= Holidays in the Danger Zone =

Documentaries by BBC

Holidays in the Danger Zone is a series of documentaries, produced by the BBC This World and originally broadcast on BBC Four in the UK. They have also been shown on BBC Two and exported to other countries, including Canada and Australia.

The series of travelogues see the presenters Ben Anderson and Simon Reeve visit countries which are far off the beaten track.
- Holidays in the Axis of Evil was first to be broadcast. It was presented by Ben Anderson and included visits to North Korea, Iraq, Iran, Syria, Libya and Cuba; the countries named by former US president George W. Bush as members of an "Axis of Evil".
- America Was Here takes Anderson to countries where the US either intervened in conflicts or fought wars in recent history.
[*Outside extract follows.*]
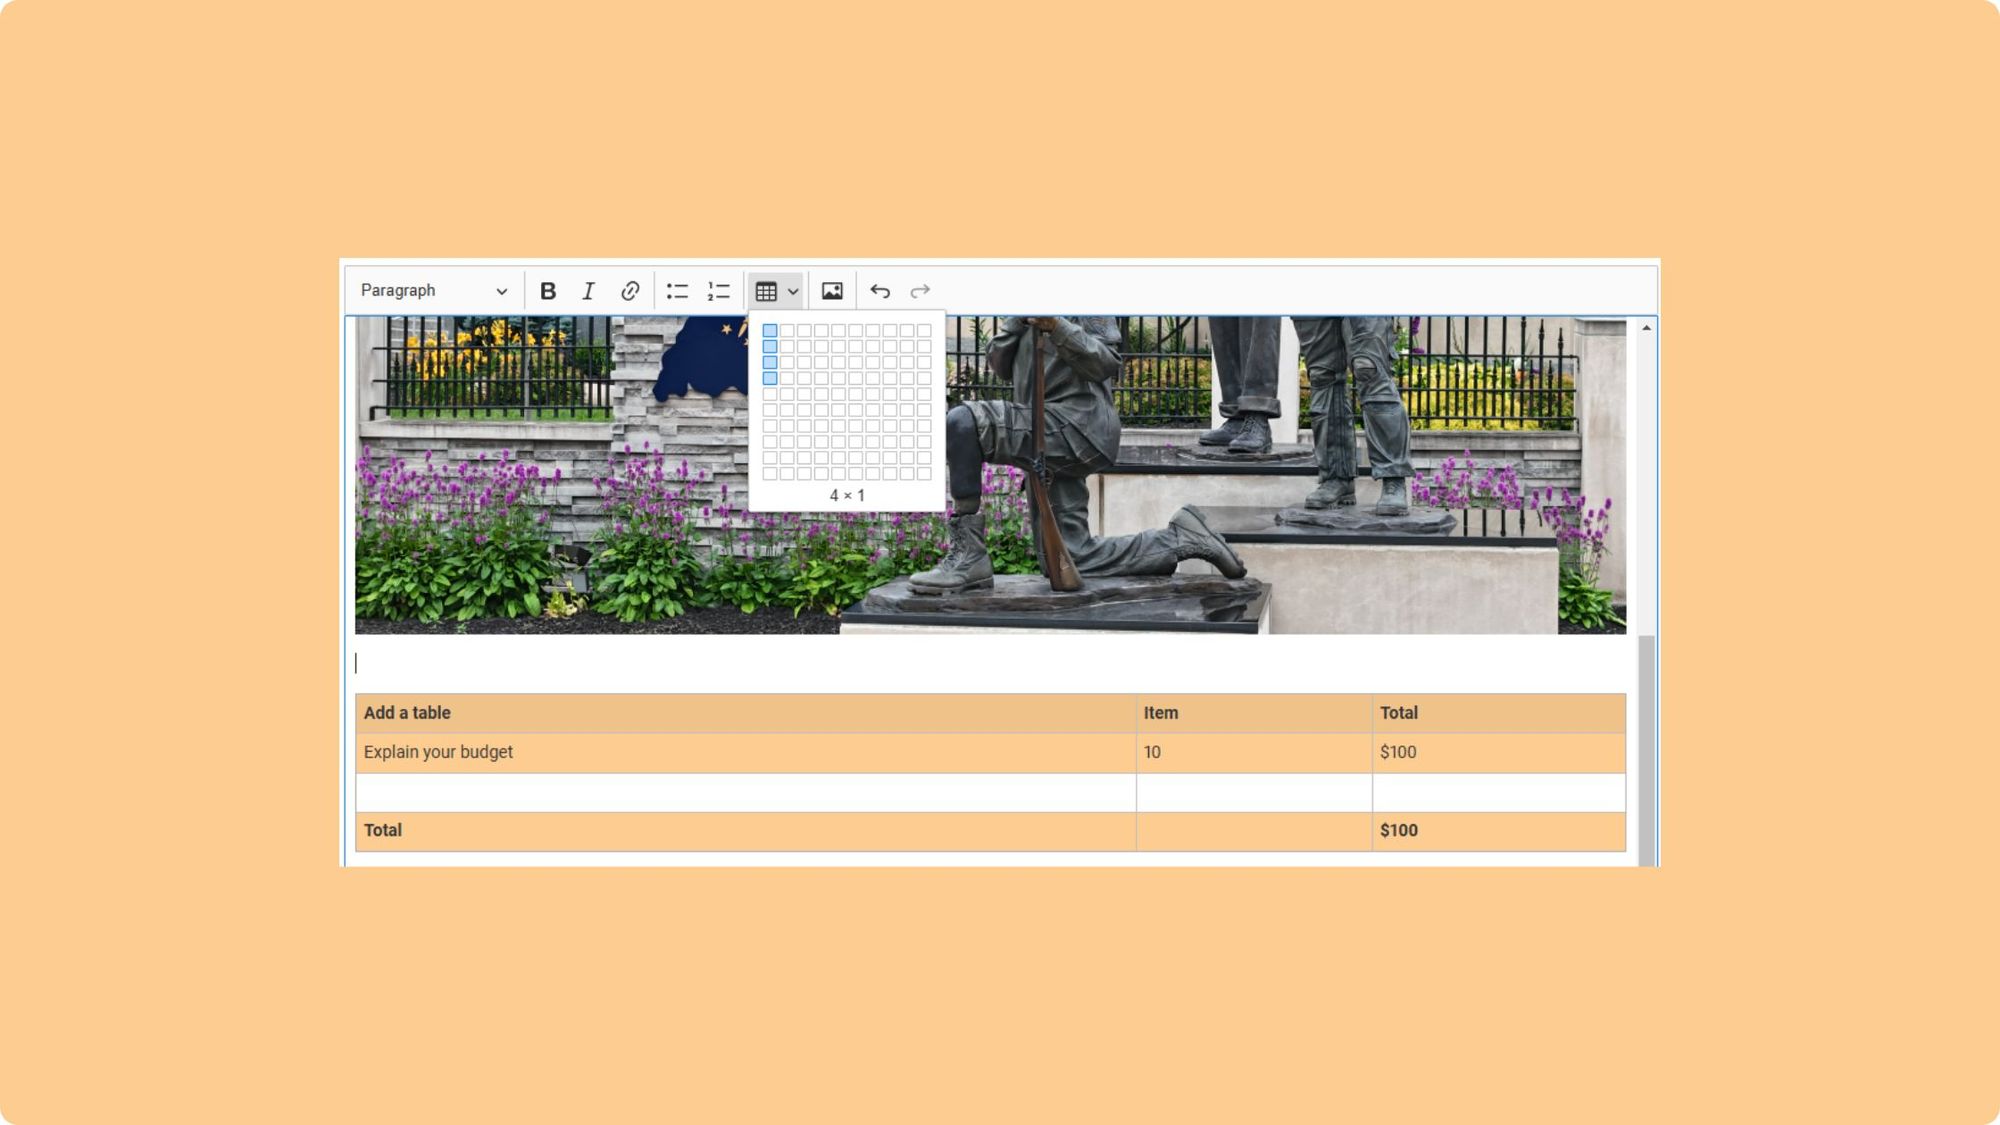
Task: Click the empty paragraph line above table
Action: pyautogui.click(x=990, y=663)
They include Cambodia, El Salvador, Honduras, Nicaragua, Panama and Vietnam.
- The Violent Coast includes visits to one of the most dangerous parts of the world, on the western tip of Africa, as Anderson travels through Côte d'Ivoire, Benin, Nigeria, Liberia and Sierra Leone.
- Rivers takes a slightly different approach. Instead of featuring specific countries, Anderson travels along five of the world's most dangerous rivers (the Amazon River, Ganges, Congo River, Euphrates and Jordan River) which pass through many disputed territories.
- Meet the Stans was presented by Simon Reeve for the first time, and saw him travel through Central Asia. Along the way, he visited Kazakhstan, Kyrgyzstan, Tajikistan and Uzbekistan.
- Places That Don't Exist, presented by Reeve, visited countries which aren't officially recognised breakaway states from other nations. The trip took him to Taiwan, Nagorno-Karabakh, South Ossetia, Somaliland and Transnistria.

The programmes are occasionally repeated on BBC Four and have also been shown on BBC World. Outside the UK, the series currently screens on the BBC Knowledge and BBC Earth channels.